** Exercice écrit 1 **
Recopiez à l'identique, dans le texte sur l'été 1917 ci-dessous, le passage qui commence aux mots « Si l'on connait » et s'arrête après les mots « tous les pays. ».

:: Extrait du texte ::

Question d'origine :
S.V.P.
Que se passait il ,il a 100 ans tout juste ,durant l'été 1917, en particulier sur le front, lors de la première guerre mondiale ?
Si l'on connait assez bien les conditions épouvantables ,vécues dans les tranchées entre autre,par les soldats, durant les hivers, comment furent vécus les étés et les périodes de grande chaleur, voire de canicule, s'il en fut ?
Réponse du Guichet
bml_civ
- Département : Civilisation
Le 12/07/2017 à 15h17
Bonjour,
L’année 1917 de la Grande Guerre fut marquée par des événements importants : l’entrée en guerre des Etats-Unis, l’écroulement du front est avec la Révolution russe (armistice en décembre 1917), et les désertions et mutineries tout particulièrement en France, suite à l’échec de l’offensive Nivelle le 16 avril 1917 au Chemin des Dames. Plus globalement, un vent de démoralisation souffle sur l’Europe et des grèves frappent tous les pays.
Pourtant les états-majors avaient préparé au cours de l’année 1917 de nouvelles offensives. Outre les Français au Chemin des dames, "les Anglais à Ypres en juin-juillet tentèrent encore l’impossible, au prix, une fois de plus, de centaines de milliers d’hommes. Seuls les autrichiens, avec l’aide de l’Allemagne il est vrai, et avec une tactique laissant plus d’initiative aux troupes d’assaut spécialement entraînées, réussirent à infliger aux Italiens la grave défaite de Caporetto en octobre 1917. »
Source : La Grande guerre, 1914-1918 / Stéphane Audoin-Rouzeau, Annette Becker
Nous vous conseillons ce petit film sur l’année 1917 de la Grande guerre, sur le site de la Mission Centenaire 14-18, qui en résume les événements importants, ainsi que celui-ci Première Guerre Mondiale : 1917, L'hécatombe continue
Sur cette page, vous trouverez un bon résumé des opérations militaires de 1917 et notamment de l’été : Année 1917 : le tournant
Concernant le vécu des soldats pendant l’été et les périodes de grandes chaleurs, la difficulté était de supporter la poussière et la soif . A cela, s’ajoutaient parfois les moustiques (si la chaleur s’accompagnait d’orages), mais surtout les odeurs nauséabondes accentuées par la chaleur .
Ce document répondra plus précisément à votre question : AU TEMPS METEOROLOGIQUE DE LA GRANDE GUERRE, Approche séquentielle des périodes contraignantes dans les tranchées sur le front de la Marne et de la Meuse, 1914-1918
En voici des extraits : «Or, le plus souvent, il ne s’agit pas de simples allusions anodines au contexte atmosphérique : la pluie et la boue, le froid et la neige, la chaleur et la soif étaient de véritables « fléaux » qui, au fil des saisons et des années, ne cessèrent d’aggraver les dures conditions de vie sur le front (Soudagne, 2009) »

:::

** Exercice écrit 2 **
Présentez en liste numérotée les lignes des enregistrements ci-dessous, de la ligne qui contient « Task: Open the settings gear icon » jusqu'à celle qui contient « point(197,450) », toutes deux comprises. Omettez les lignes vides.

:: Données sources ::

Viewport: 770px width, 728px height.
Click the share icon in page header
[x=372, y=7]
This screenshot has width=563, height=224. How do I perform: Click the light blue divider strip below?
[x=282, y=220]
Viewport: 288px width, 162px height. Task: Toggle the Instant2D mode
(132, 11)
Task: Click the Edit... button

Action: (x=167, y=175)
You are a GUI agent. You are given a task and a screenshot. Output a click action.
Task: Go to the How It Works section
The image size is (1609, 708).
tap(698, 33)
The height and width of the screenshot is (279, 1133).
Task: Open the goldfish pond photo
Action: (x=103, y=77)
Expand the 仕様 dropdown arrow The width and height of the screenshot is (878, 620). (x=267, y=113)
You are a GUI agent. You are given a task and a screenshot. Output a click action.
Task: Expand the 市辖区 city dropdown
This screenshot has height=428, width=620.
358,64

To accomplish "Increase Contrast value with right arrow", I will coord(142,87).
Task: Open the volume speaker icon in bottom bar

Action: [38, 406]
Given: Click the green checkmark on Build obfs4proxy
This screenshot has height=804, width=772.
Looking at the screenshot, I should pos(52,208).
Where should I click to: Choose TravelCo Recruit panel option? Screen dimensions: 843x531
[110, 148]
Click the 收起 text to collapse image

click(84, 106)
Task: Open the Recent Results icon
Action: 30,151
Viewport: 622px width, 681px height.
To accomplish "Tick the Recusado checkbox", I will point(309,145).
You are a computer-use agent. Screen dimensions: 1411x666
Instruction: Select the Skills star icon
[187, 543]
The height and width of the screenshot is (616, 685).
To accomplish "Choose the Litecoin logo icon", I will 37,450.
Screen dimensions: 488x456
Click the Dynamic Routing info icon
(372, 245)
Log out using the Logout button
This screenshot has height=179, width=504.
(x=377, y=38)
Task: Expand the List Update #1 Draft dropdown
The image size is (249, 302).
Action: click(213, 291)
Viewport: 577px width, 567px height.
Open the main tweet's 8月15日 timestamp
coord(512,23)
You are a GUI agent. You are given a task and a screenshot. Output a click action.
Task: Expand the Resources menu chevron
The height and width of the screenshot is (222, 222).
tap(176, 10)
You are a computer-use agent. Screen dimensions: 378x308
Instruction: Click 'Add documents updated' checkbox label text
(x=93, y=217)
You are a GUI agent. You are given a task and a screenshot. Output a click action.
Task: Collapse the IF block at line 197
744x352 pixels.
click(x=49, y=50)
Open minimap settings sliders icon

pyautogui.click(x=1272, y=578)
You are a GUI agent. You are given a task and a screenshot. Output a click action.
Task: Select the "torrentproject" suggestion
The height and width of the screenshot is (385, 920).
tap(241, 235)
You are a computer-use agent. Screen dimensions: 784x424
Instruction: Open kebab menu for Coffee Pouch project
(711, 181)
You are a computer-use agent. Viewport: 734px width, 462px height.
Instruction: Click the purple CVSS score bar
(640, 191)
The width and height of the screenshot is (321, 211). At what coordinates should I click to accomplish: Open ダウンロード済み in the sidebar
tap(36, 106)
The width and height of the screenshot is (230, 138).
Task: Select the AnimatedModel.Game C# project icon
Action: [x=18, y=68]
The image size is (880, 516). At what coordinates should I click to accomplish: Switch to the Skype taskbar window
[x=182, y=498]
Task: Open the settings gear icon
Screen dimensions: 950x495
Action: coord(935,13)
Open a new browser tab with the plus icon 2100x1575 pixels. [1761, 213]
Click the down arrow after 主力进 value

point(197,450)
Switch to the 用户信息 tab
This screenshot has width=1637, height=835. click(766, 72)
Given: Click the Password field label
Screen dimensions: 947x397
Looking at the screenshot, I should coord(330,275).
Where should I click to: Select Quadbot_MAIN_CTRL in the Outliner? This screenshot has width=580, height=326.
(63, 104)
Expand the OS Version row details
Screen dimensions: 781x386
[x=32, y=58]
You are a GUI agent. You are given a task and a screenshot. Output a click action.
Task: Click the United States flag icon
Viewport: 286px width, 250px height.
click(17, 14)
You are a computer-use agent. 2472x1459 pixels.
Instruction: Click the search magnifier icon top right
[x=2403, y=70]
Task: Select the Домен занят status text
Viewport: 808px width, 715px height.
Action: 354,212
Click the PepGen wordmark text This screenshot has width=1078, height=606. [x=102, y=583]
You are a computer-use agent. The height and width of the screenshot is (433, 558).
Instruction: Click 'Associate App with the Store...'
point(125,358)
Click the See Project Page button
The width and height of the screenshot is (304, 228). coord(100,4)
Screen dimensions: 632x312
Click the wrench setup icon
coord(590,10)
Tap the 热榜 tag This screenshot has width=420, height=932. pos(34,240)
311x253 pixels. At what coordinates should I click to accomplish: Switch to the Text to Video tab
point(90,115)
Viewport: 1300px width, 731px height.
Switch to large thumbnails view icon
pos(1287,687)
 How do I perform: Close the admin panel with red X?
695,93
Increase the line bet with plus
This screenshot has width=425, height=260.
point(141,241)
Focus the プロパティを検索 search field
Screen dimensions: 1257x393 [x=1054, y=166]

:::

** Réponse attendue 1 **
Si l'on connait assez bien les conditions épouvantables ,vécues dans les tranchées entre autre,par les soldats, durant les hivers, comment furent vécus les étés et les périodes de grande chaleur, voire de canicule, s'il en fut ?
Réponse du Guichet
bml_civ
- Département : Civilisation
Le 12/07/2017 à 15h17
Bonjour,
L’année 1917 de la Grande Guerre fut marquée par des événements importants : l’entrée en guerre des Etats-Unis, l’écroulement du front est avec la Révolution russe (armistice en décembre 1917), et les désertions et mutineries tout particulièrement en France, suite à l’échec de l’offensive Nivelle le 16 avril 1917 au Chemin des Dames. Plus globalement, un vent de démoralisation souffle sur l’Europe et des grèves frappent tous les pays.

** Réponse attendue 2 **
1. Task: Open the settings gear icon
2. Screen dimensions: 950x495
3. Action: coord(935,13)
4. Open a new browser tab with the plus icon 2100x1575 pixels. [1761, 213]
5. Click the down arrow after 主力进 value
6. point(197,450)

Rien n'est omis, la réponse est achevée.